The Mongol rulers of the 7th-8th/13th-14th centuries used the red seal, and the term āl tamḡā is often attested; the earliest mention is apparently by Jovaynī for the year 617/1220, in Genghis Khan’s reign (ibid., II, p. 556). The red seal was kept in a secret compartment. Originally secretaries (bitikči) had access to it besides the ruler, but from the time of Ḡāzān on it was apparently reserved for the ruler (ibid., II, pp. 264-67, 556; Lech, Weltreich, p. 341). When the vizier or senior amirs such as Čoban used it, they did so in the ruler’s name, at least officially, as is shown by the Ardabīl records (see also Doerfer, Elemente II, pp. 556-60). The seal was impressed on documents by the aḷčī “users of the red seal” (see description of the procedure in Lech, Weltreich, p. 158, and nn. 150, 151; Mostaert and Cleaves, “Documents,” pp. 479-82). According to Rašīd-al-dīn, Ḡāzān ordained two kinds of red seal—the “great jasper seal” and a smaller one for lesser officials (“judges, imams, and shaikhs”). According to Herrmann the Ardabīl records show that Olǰāytū had several seals of different sizes.
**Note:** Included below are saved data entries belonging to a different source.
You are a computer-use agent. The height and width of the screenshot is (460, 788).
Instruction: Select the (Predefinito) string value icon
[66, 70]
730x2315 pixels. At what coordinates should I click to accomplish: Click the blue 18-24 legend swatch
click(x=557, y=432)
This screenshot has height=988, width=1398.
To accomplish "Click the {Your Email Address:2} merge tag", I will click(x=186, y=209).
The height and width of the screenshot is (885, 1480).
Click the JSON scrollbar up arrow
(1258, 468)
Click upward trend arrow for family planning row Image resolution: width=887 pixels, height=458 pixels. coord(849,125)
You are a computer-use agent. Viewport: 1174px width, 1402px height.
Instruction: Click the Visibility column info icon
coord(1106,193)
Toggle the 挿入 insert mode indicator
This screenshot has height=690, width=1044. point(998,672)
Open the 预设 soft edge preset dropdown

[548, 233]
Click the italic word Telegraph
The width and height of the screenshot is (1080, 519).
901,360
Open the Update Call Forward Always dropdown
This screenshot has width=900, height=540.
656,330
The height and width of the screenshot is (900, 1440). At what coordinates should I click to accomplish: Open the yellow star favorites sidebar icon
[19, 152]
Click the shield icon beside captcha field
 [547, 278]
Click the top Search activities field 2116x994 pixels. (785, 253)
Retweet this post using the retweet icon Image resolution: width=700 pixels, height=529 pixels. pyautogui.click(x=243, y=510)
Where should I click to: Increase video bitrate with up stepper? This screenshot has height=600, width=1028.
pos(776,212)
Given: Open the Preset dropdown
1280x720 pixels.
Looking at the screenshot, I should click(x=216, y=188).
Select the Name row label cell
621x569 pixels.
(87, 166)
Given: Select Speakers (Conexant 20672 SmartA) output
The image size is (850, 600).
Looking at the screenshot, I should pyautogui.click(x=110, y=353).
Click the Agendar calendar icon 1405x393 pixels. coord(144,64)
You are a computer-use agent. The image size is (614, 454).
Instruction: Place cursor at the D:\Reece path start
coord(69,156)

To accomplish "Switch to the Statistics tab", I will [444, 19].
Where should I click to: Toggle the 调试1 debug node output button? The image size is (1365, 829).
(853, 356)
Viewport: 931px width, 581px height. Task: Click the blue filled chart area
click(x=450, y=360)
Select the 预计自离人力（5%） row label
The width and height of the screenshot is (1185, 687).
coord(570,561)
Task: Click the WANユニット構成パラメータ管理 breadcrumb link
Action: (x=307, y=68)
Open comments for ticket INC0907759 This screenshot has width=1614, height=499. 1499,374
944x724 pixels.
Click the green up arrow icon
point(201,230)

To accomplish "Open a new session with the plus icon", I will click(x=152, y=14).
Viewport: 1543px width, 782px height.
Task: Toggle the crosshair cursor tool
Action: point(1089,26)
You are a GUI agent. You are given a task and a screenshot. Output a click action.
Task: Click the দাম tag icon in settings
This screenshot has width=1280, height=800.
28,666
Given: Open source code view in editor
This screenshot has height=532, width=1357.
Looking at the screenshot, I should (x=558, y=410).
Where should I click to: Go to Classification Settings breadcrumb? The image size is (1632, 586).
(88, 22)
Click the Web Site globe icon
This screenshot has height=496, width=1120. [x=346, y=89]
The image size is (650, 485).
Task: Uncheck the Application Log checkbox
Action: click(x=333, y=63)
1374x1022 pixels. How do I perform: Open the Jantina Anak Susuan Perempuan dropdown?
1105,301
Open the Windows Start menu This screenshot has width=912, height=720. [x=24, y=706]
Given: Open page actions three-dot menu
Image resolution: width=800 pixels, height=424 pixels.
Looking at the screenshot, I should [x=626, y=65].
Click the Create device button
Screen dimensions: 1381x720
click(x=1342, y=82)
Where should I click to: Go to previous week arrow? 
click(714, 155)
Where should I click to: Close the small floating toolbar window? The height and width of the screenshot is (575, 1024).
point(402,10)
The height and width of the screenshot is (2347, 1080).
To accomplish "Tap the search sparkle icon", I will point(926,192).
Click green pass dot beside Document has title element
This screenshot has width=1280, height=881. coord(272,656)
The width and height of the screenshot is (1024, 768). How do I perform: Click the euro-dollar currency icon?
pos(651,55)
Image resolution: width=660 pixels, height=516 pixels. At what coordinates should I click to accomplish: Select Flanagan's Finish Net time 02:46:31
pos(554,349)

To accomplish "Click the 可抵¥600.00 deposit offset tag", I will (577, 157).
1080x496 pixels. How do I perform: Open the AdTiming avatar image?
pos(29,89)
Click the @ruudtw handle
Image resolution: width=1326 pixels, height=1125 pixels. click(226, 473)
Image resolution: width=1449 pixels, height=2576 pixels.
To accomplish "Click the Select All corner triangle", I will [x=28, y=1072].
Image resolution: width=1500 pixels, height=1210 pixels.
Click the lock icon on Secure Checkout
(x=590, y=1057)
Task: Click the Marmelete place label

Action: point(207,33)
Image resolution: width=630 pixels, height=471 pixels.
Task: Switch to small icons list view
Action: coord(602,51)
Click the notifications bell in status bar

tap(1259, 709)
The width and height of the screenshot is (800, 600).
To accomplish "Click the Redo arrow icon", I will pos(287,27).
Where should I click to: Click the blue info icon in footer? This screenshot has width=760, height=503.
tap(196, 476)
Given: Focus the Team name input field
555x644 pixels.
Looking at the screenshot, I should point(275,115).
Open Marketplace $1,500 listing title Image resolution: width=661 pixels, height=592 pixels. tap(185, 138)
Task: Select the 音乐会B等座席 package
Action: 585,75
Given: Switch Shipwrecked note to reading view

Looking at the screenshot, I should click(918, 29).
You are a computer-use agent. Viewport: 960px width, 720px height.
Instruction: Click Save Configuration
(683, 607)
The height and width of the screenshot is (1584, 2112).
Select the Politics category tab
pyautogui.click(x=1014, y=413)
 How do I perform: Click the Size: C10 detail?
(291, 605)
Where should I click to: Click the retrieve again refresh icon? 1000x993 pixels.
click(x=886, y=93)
The seal would be affixed to the join between two sheets, to show they belonged together, and probably also at the bottom of the page on the left or toward the center (in the Il-khan period Mongol script customarily was written right to left as on Küyüg’s letter). According to Lech, however, the ruler’s seal was placed bottom right (Weltreich, pp. 344-45; cf. Herrmann, “Erlass des Šeyḫ Oveys,” p. 34, n. 139). As a safeguard, the text of the sealed document specified that an āl tamḡā was used. The Mongolian Tehran fragment and a 720/1320 edict of Abū Saʿīd use the phrase āl tamḡatay jarliḡ “decree with a red seal” (P. Pelliot, “Les documents mongols du Musée de Téhéran,” Āthār-é Īrān 1, 1936, pp. 37-44; F. W. Cleaves, “The Mongolian Documents in the Musée de Téhéran,” HJAS 16, 1953, pp. 1-107). Cf. simply bičig “communication” in the travel permit of Abaqa (1267 or 1279) and in letters to foreign rulers from Arḡūn (1289), Ḡāzān (1302), and Olǰāytū (1305).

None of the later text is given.